▶ [Screenshot grounding data]:
++++++++
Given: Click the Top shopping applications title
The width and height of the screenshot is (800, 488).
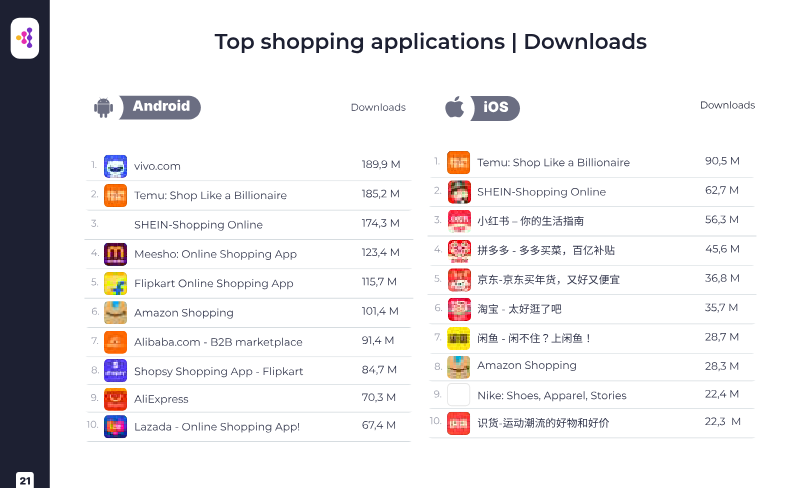Looking at the screenshot, I should point(430,42).
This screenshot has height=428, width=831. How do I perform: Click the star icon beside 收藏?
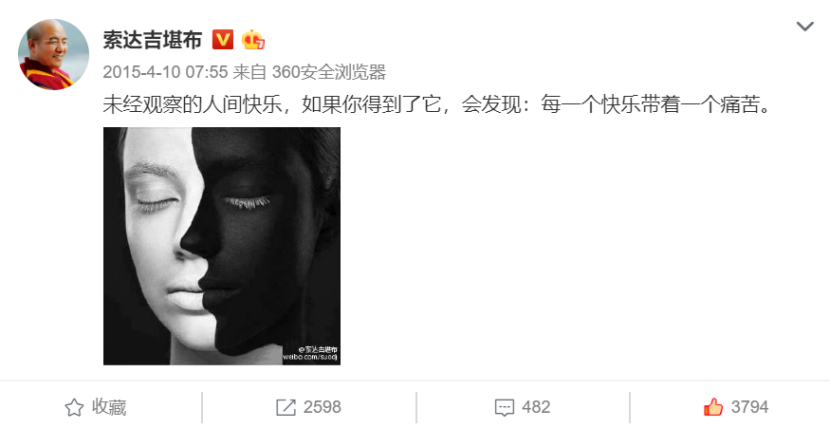tap(74, 407)
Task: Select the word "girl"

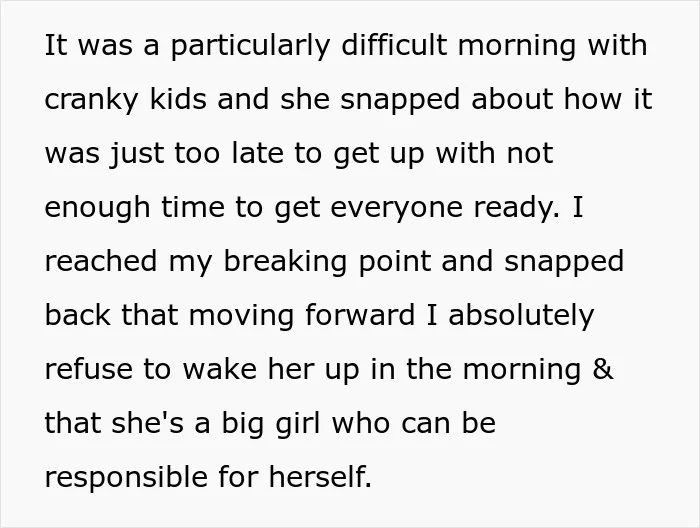Action: tap(298, 424)
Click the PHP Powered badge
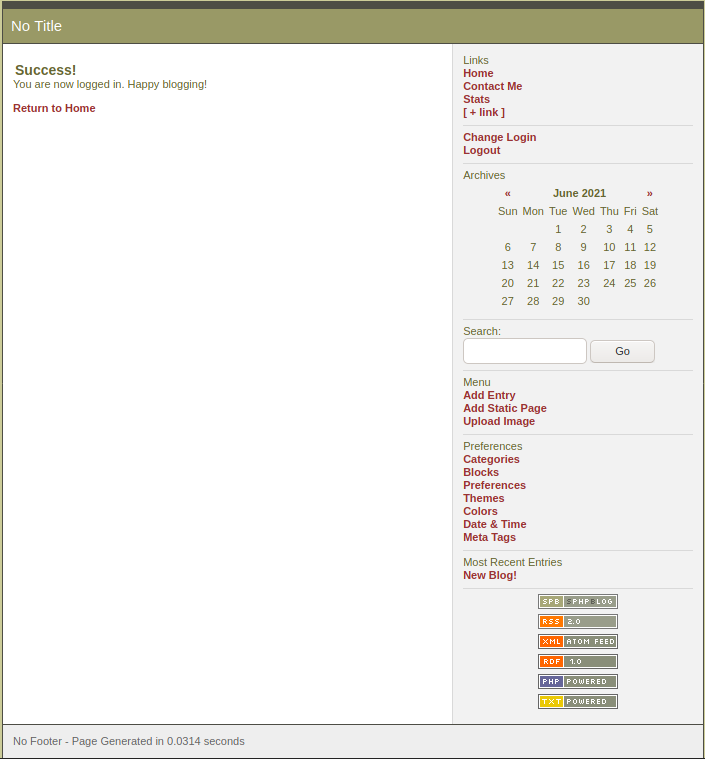The height and width of the screenshot is (759, 705). [x=577, y=681]
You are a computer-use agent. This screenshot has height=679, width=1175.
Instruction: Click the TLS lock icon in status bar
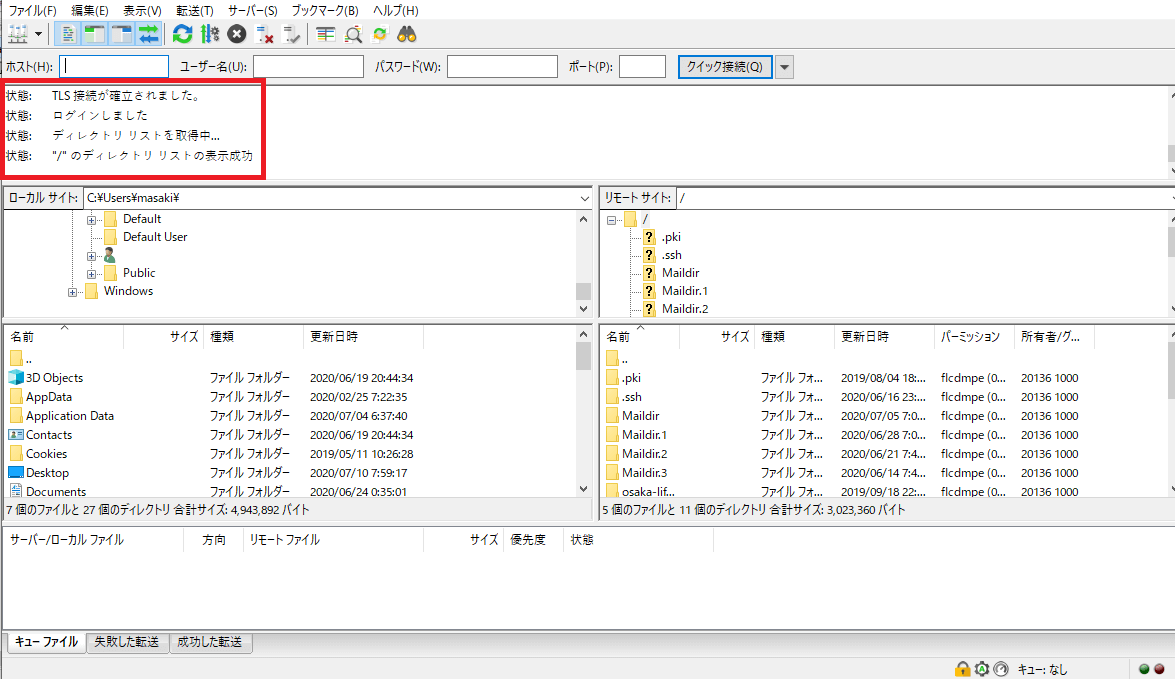(962, 668)
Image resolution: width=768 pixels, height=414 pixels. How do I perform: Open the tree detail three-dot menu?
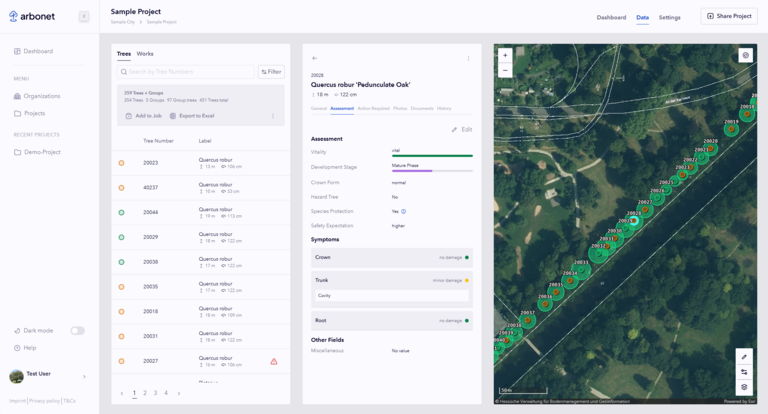point(468,59)
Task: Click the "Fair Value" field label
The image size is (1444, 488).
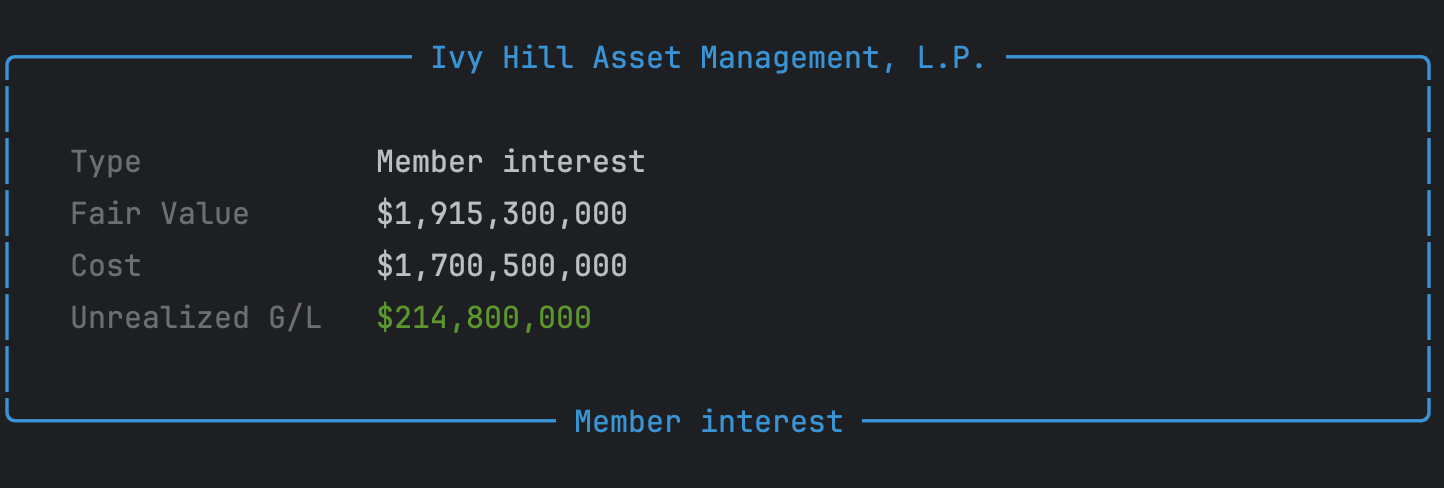Action: [x=160, y=214]
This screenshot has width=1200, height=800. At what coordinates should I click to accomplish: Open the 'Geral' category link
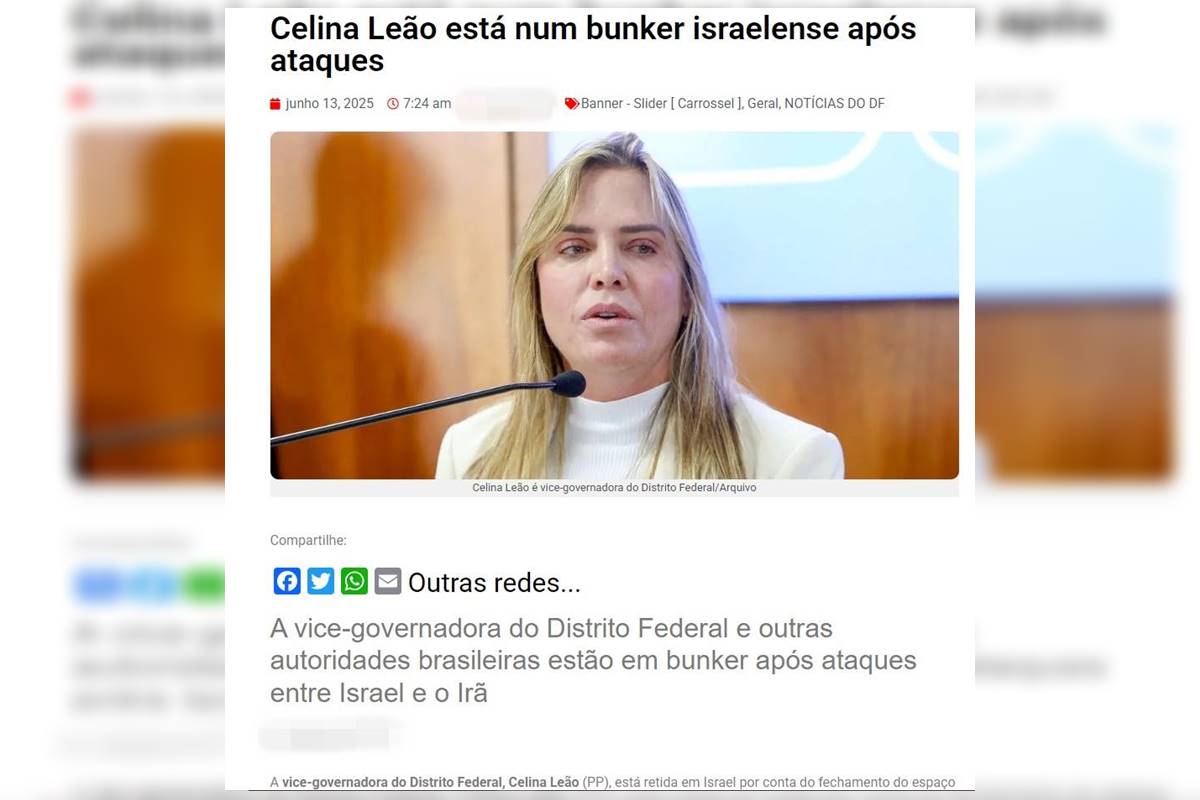763,104
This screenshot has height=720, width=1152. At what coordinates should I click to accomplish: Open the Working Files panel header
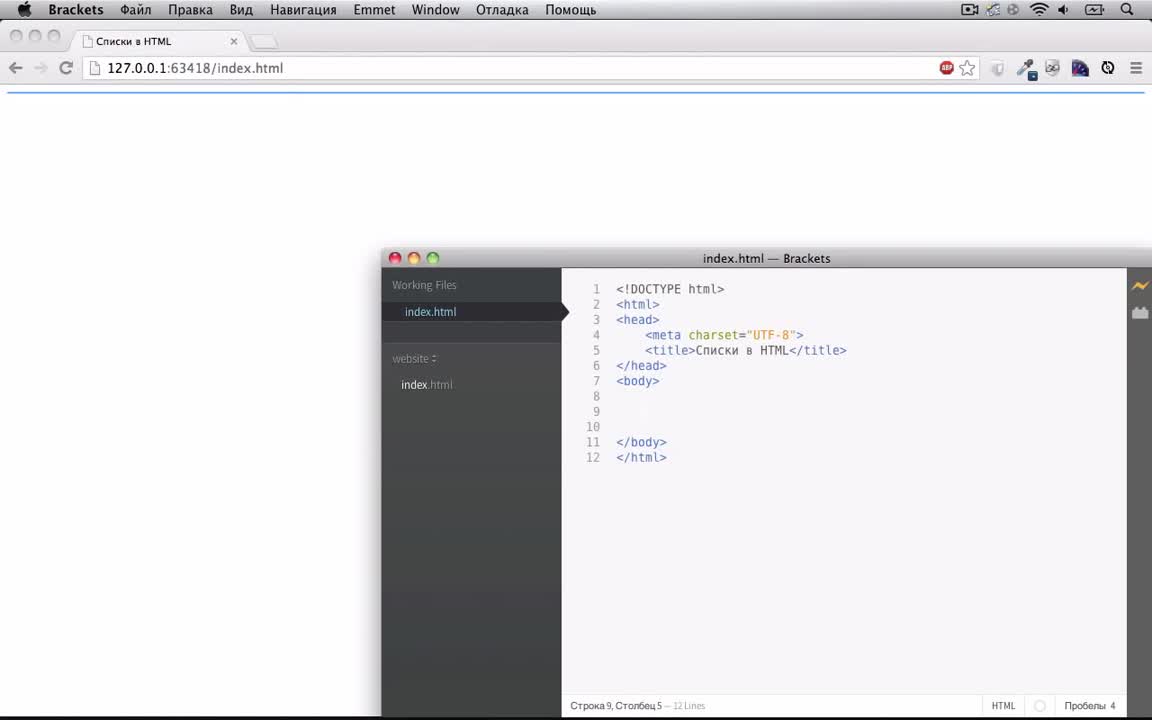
++++++++
▶ [EXERCISE DETAILS]: Drop the images; return the entries above exactly as they appear.

▶ [TASK ANSWER]:
Given: Click the Top shopping applications title
The width and height of the screenshot is (800, 488).
Looking at the screenshot, I should point(430,42).
This screenshot has height=428, width=831. How do I perform: Click the star icon beside 收藏?
tap(74, 407)
Task: Select the word "girl"

Action: tap(298, 424)
Click the PHP Powered badge
The height and width of the screenshot is (759, 705). [x=577, y=681]
You are a computer-use agent. This screenshot has height=679, width=1175.
Instruction: Click the TLS lock icon in status bar
(962, 668)
Image resolution: width=768 pixels, height=414 pixels. How do I perform: Open the tree detail three-dot menu?
point(468,59)
Task: Click the "Fair Value" field label
The image size is (1444, 488).
Action: [x=160, y=214]
This screenshot has width=1200, height=800. At what coordinates should I click to accomplish: Open the 'Geral' category link
763,104
This screenshot has height=720, width=1152. At what coordinates should I click to accomplish: Open the Working Files panel header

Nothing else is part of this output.